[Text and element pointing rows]
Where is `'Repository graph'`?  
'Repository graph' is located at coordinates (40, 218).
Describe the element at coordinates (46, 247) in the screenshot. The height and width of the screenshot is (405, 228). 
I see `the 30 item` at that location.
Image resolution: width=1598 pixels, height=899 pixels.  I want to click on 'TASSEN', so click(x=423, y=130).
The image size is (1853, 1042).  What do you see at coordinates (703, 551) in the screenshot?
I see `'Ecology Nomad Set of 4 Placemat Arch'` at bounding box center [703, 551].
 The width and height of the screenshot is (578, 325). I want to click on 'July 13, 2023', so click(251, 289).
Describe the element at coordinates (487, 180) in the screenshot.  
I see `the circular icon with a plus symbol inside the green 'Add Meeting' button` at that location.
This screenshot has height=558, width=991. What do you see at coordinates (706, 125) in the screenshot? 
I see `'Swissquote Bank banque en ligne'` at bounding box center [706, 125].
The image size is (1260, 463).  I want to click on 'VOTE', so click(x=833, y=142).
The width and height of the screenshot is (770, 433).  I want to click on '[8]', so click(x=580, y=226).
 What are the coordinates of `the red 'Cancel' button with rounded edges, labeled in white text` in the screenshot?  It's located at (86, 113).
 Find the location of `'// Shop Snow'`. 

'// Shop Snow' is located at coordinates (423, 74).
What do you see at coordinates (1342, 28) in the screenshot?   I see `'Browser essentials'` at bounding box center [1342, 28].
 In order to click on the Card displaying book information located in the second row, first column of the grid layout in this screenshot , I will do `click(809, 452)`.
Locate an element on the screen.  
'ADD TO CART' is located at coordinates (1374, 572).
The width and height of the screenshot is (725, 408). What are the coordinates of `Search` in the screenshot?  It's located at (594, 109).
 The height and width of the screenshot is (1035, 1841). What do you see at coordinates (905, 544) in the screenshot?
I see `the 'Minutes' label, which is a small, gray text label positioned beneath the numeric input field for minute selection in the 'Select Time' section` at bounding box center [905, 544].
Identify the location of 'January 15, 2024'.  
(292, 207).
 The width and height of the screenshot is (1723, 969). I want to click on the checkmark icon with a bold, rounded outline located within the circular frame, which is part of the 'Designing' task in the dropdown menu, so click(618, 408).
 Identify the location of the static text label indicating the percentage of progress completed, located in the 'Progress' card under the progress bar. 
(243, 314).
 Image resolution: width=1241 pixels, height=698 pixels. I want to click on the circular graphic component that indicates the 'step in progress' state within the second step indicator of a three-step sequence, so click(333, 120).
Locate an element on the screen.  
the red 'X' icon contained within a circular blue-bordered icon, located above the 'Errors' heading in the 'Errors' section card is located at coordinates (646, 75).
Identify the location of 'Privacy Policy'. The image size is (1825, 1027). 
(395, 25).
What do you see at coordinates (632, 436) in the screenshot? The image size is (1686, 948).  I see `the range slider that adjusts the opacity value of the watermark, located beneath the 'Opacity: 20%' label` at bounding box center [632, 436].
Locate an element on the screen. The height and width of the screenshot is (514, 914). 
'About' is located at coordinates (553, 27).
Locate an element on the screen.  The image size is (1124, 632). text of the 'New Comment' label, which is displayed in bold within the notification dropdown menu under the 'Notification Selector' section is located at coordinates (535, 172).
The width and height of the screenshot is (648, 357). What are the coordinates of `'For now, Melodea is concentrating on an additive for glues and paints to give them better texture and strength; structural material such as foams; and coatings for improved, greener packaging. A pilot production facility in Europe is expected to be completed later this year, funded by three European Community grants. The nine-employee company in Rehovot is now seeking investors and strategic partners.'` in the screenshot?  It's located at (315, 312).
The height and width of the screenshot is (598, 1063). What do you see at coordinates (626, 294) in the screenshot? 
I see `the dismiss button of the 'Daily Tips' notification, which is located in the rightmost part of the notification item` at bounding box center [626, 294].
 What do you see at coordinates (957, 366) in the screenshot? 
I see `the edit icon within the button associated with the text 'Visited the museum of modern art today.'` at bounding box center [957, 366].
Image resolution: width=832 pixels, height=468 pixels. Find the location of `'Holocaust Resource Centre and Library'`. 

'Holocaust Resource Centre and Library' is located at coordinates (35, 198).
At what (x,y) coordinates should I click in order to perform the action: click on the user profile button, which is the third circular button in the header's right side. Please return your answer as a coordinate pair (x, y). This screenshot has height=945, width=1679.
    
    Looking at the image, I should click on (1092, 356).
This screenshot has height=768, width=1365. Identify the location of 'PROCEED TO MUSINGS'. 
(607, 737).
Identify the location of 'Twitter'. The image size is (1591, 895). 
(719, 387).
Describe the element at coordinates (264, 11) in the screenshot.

(Brief):
Format the rows above as a JSON list of strings, one string per line. Omit the blank lines.

(Result of the task):
[
  "Where is `'Repository graph'`?  ",
  "'Repository graph' is located at coordinates (40, 218).",
  "Describe the element at coordinates (46, 247) in the screenshot. The height and width of the screenshot is (405, 228). ",
  "I see `the 30 item` at that location.",
  "Image resolution: width=1598 pixels, height=899 pixels.  I want to click on 'TASSEN', so click(x=423, y=130).",
  "The image size is (1853, 1042).  What do you see at coordinates (703, 551) in the screenshot?",
  "I see `'Ecology Nomad Set of 4 Placemat Arch'` at bounding box center [703, 551].",
  " The width and height of the screenshot is (578, 325). I want to click on 'July 13, 2023', so click(251, 289).",
  "Describe the element at coordinates (487, 180) in the screenshot.  ",
  "I see `the circular icon with a plus symbol inside the green 'Add Meeting' button` at that location.",
  "This screenshot has height=558, width=991. What do you see at coordinates (706, 125) in the screenshot? ",
  "I see `'Swissquote Bank banque en ligne'` at bounding box center [706, 125].",
  "The image size is (1260, 463).  I want to click on 'VOTE', so click(x=833, y=142).",
  "The width and height of the screenshot is (770, 433).  I want to click on '[8]', so click(x=580, y=226).",
  " What are the coordinates of `the red 'Cancel' button with rounded edges, labeled in white text` in the screenshot?  It's located at (86, 113).",
  " Find the location of `'// Shop Snow'`. ",
  "'// Shop Snow' is located at coordinates (423, 74).",
  "What do you see at coordinates (1342, 28) in the screenshot?   I see `'Browser essentials'` at bounding box center [1342, 28].",
  " In order to click on the Card displaying book information located in the second row, first column of the grid layout in this screenshot , I will do `click(809, 452)`.",
  "Locate an element on the screen.  ",
  "'ADD TO CART' is located at coordinates (1374, 572).",
  "The width and height of the screenshot is (725, 408). What are the coordinates of `Search` in the screenshot?  It's located at (594, 109).",
  " The height and width of the screenshot is (1035, 1841). What do you see at coordinates (905, 544) in the screenshot?",
  "I see `the 'Minutes' label, which is a small, gray text label positioned beneath the numeric input field for minute selection in the 'Select Time' section` at bounding box center [905, 544].",
  "Identify the location of 'January 15, 2024'.  ",
  "(292, 207).",
  " The width and height of the screenshot is (1723, 969). I want to click on the checkmark icon with a bold, rounded outline located within the circular frame, which is part of the 'Designing' task in the dropdown menu, so click(618, 408).",
  " Identify the location of the static text label indicating the percentage of progress completed, located in the 'Progress' card under the progress bar. ",
  "(243, 314).",
  " Image resolution: width=1241 pixels, height=698 pixels. I want to click on the circular graphic component that indicates the 'step in progress' state within the second step indicator of a three-step sequence, so click(333, 120).",
  "Locate an element on the screen.  ",
  "the red 'X' icon contained within a circular blue-bordered icon, located above the 'Errors' heading in the 'Errors' section card is located at coordinates (646, 75).",
  "Identify the location of 'Privacy Policy'. The image size is (1825, 1027). ",
  "(395, 25).",
  "What do you see at coordinates (632, 436) in the screenshot? The image size is (1686, 948).  I see `the range slider that adjusts the opacity value of the watermark, located beneath the 'Opacity: 20%' label` at bounding box center [632, 436].",
  "Locate an element on the screen. The height and width of the screenshot is (514, 914). ",
  "'About' is located at coordinates (553, 27).",
  "Locate an element on the screen.  The image size is (1124, 632). text of the 'New Comment' label, which is displayed in bold within the notification dropdown menu under the 'Notification Selector' section is located at coordinates (535, 172).",
  "The width and height of the screenshot is (648, 357). What are the coordinates of `'For now, Melodea is concentrating on an additive for glues and paints to give them better texture and strength; structural material such as foams; and coatings for improved, greener packaging. A pilot production facility in Europe is expected to be completed later this year, funded by three European Community grants. The nine-employee company in Rehovot is now seeking investors and strategic partners.'` in the screenshot?  It's located at (315, 312).",
  "The height and width of the screenshot is (598, 1063). What do you see at coordinates (626, 294) in the screenshot? ",
  "I see `the dismiss button of the 'Daily Tips' notification, which is located in the rightmost part of the notification item` at bounding box center [626, 294].",
  " What do you see at coordinates (957, 366) in the screenshot? ",
  "I see `the edit icon within the button associated with the text 'Visited the museum of modern art today.'` at bounding box center [957, 366].",
  "Image resolution: width=832 pixels, height=468 pixels. Find the location of `'Holocaust Resource Centre and Library'`. ",
  "'Holocaust Resource Centre and Library' is located at coordinates (35, 198).",
  "At what (x,y) coordinates should I click in order to perform the action: click on the user profile button, which is the third circular button in the header's right side. Please return your answer as a coordinate pair (x, y). This screenshot has height=945, width=1679.",
  "    Looking at the image, I should click on (1092, 356).",
  "This screenshot has height=768, width=1365. Identify the location of 'PROCEED TO MUSINGS'. ",
  "(607, 737).",
  "Identify the location of 'Twitter'. The image size is (1591, 895). ",
  "(719, 387).",
  "Describe the element at coordinates (264, 11) in the screenshot."
]